* [Page text]
***

Best Articles I Wrote (2025 Edition)
Photo by Travis Carr.

This is a syndication of my update from the Riskgaming newsletter, where most of my writing lives these days.

Well, 2025 was a very quiet year. Minus, of course, the trillions of dollars in venture capital appreciation thanks to the AI boom and the insane pace of geopolitical news going on around the world. Who the hell am I kidding: I feel overwhelmed trying to encapsulate all that took place the past twelve months. So in lieu of a comprehensive summary that will take historians eons to work out, here are the highlights from Riskgaming, including my favorite posts, newsletters and scenarios we published this year.

For those counting, we published 104 newsletters, 47 podcasts and four new scenarios. We also hosted about 24 events including runthroughs of Riskgaming scenarios, community meetups and geopolitical dinners. In total, about 500 people got to join us live for an experience — definitely an upgrade thanks to Laurence Pevsner joining as my partner at the tail end of 2024.

***

* [Provided information]
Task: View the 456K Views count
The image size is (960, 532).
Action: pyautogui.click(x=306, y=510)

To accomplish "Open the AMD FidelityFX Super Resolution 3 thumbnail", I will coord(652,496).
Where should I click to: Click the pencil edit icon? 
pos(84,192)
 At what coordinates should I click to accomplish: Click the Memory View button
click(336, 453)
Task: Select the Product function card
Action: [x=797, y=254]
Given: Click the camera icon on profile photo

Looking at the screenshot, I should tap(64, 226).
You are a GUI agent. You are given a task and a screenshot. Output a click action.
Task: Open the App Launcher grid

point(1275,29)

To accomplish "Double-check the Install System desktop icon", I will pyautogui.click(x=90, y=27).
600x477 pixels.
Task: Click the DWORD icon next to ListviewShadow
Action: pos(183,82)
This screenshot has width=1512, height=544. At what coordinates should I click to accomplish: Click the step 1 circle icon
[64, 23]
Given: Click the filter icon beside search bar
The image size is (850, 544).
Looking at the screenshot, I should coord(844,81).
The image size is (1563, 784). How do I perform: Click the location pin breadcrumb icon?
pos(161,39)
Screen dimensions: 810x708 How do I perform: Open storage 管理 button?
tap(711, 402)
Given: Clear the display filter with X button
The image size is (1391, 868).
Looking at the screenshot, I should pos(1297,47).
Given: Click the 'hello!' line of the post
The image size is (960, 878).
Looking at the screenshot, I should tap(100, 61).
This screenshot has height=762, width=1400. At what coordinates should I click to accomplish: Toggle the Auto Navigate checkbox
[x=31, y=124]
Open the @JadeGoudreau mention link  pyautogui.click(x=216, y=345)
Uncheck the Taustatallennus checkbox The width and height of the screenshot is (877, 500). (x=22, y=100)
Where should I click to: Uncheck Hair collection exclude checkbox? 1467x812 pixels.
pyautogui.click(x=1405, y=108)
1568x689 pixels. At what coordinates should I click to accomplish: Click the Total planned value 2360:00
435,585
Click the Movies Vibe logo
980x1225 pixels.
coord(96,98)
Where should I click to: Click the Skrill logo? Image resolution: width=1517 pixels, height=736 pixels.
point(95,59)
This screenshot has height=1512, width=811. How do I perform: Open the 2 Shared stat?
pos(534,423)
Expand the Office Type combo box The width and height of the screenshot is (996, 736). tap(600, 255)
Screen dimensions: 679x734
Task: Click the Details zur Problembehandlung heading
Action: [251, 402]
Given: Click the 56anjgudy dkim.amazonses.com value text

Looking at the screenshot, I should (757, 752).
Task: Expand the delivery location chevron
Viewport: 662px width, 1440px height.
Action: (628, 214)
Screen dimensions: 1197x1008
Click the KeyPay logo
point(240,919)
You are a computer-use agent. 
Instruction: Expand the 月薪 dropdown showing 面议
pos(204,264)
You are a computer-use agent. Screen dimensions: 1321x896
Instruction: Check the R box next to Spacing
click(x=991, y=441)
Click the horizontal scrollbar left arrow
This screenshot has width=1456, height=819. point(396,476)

***

* [Stated problem A]
According to the year-end post, how many newsletters were published in 2025?
* [Stated problem B]
List every type of event that the year-end post says was hosted during the year.
The rows come from a source unrelated to the year-end post.

* [Exercise response A]
104

* [Exercise response B]
- Runthroughs of Riskgaming scenarios
- Community meetups
- Geopolitical dinners